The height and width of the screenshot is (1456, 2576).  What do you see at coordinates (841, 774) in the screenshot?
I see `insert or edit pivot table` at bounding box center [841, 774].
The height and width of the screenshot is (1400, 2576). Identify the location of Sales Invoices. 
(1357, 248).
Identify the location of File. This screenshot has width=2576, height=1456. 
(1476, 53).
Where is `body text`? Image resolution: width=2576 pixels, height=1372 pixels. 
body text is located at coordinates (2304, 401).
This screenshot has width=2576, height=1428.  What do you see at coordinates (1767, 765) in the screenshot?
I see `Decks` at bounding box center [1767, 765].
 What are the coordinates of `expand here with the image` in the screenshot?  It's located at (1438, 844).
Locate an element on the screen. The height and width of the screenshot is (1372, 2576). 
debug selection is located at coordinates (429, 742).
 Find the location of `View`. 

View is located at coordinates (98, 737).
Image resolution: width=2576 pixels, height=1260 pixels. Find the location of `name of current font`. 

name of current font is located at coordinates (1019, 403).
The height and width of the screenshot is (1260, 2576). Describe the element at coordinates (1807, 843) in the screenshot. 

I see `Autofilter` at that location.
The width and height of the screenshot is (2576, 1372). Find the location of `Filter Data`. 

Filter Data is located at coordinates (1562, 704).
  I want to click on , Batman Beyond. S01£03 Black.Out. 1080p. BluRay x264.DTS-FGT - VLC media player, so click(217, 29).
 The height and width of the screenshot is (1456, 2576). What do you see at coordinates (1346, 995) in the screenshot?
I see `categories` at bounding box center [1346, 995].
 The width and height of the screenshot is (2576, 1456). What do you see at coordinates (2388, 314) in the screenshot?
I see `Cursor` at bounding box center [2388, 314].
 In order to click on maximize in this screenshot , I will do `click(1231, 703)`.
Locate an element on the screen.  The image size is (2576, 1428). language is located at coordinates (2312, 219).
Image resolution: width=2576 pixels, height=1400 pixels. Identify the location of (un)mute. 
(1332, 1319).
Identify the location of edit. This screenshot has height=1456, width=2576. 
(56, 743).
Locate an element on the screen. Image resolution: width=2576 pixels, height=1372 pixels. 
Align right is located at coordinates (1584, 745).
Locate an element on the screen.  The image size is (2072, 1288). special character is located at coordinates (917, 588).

□ □ □ □ □

* EXERCISE TASK
Collect every line of the records above that contains the string "text", matching case exactly.

* SOLUTION TO THIS PROBLEM
Where is `body text`? Image resolution: width=2576 pixels, height=1372 pixels. 
body text is located at coordinates (2304, 401).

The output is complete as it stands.